The picture of the typical Millennial is of someone who grew up with luxury and amenities, gets “useless degrees” (which apparently constitutes the entirety of the humanities), and pouts when they are denied instant gratification. When it comes to abortion access, antiabortion activists gleefully use this stereotype to their advantage. They paint young people who get abortions as getting abortions only because they’re too selfish for not wanting to continue with a pregnancy, or too slutty for becoming pregnant in the first place. They should just suck it up or keep their legs closed, they say, decrying along with everyone else the moral degradation of Millennials.

Here’s the thing: there are a bunch of Millennials who were never born into the lap of luxury—surprise! Actually, quite a few of us (myself included) grew up in households where the American Dream did not rain down glory and trees full of money upon us. Many Millennials grew up with families struggling to maintain the façade of the American Middle Class Dream, or never even having a chance to play dress-up with it for a single day. Our parents struggled with the bills—with raising us the way they wanted to. But we’re still told “just work hard, and you can do anything. Become anything.” But even “working hard,” we still find ourselves without jobs, without many options, and with a whole bunch of debt.

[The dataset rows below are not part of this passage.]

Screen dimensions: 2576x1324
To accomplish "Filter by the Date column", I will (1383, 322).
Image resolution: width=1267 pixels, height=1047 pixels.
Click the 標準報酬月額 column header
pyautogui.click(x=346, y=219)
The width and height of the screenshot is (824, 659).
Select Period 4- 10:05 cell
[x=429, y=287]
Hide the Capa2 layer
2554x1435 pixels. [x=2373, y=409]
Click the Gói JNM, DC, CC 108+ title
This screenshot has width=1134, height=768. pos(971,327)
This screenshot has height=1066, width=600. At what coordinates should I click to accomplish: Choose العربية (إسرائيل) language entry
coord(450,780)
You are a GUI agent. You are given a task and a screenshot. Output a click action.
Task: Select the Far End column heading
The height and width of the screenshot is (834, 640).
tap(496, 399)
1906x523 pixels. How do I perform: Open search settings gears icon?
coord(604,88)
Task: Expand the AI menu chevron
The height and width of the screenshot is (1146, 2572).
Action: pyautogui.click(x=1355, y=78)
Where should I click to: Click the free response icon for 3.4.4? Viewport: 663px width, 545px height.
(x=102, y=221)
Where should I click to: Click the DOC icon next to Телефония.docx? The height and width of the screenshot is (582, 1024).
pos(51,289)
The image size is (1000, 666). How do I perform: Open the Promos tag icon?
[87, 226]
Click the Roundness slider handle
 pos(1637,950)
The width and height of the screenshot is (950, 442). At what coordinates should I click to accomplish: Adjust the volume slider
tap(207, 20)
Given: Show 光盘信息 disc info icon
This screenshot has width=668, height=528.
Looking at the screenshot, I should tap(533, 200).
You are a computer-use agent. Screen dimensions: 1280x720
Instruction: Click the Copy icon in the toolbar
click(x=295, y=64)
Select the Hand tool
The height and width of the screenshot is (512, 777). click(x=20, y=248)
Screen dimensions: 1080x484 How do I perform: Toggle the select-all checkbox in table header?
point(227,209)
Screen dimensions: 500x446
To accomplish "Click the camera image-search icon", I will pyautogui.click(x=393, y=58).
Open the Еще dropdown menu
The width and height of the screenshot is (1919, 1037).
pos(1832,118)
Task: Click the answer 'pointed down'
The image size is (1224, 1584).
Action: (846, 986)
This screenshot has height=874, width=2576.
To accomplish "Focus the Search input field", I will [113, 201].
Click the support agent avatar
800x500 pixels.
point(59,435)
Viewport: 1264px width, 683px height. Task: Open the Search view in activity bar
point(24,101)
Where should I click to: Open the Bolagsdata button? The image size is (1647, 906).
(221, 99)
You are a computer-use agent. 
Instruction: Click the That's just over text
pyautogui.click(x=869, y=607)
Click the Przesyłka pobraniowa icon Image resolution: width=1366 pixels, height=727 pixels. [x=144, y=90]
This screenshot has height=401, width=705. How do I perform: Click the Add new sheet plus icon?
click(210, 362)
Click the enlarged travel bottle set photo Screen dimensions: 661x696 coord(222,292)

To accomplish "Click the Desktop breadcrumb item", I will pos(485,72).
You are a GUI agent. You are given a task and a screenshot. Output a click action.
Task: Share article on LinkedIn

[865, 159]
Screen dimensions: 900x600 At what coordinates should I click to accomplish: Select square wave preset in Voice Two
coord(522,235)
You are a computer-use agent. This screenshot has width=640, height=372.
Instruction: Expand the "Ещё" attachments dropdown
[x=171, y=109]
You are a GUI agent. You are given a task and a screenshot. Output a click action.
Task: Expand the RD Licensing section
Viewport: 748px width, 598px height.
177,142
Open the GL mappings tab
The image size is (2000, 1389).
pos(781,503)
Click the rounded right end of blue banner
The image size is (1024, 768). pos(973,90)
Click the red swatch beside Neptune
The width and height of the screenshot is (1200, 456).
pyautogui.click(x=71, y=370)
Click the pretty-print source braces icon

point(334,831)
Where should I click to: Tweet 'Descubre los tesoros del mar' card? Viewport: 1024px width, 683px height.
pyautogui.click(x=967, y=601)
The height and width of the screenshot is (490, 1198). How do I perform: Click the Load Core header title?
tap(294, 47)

This is the same generation that is still having abstinence only education funded by the federal government. The same generation who largely isn’t taught about consent, birth control, or STIs, or even what sex actually is. The same generation embedded in a violent rape culture. The same generation that isn’t being the given the knowledge about our bodies that we deserve.

This is the same generation. These are Millennials. We don’t have money, we don’t know shit about our sexual and reproductive health, and when we try to make a decision about our bodies, like, say, having an abortion, and are reliant on federal funds for healthcare coverage, we are hit with denial of access and voice after voice saying “You’re irresponsible.”

No matter what the majority of media repeats in a succession of recycled, inaccurate, and uninventive reporting, we’re not the irresponsible ones. Keep legislation like Hyde alive? Denying us the ability to make our own medical decisions based on our economic level in society? That’s being irresponsible.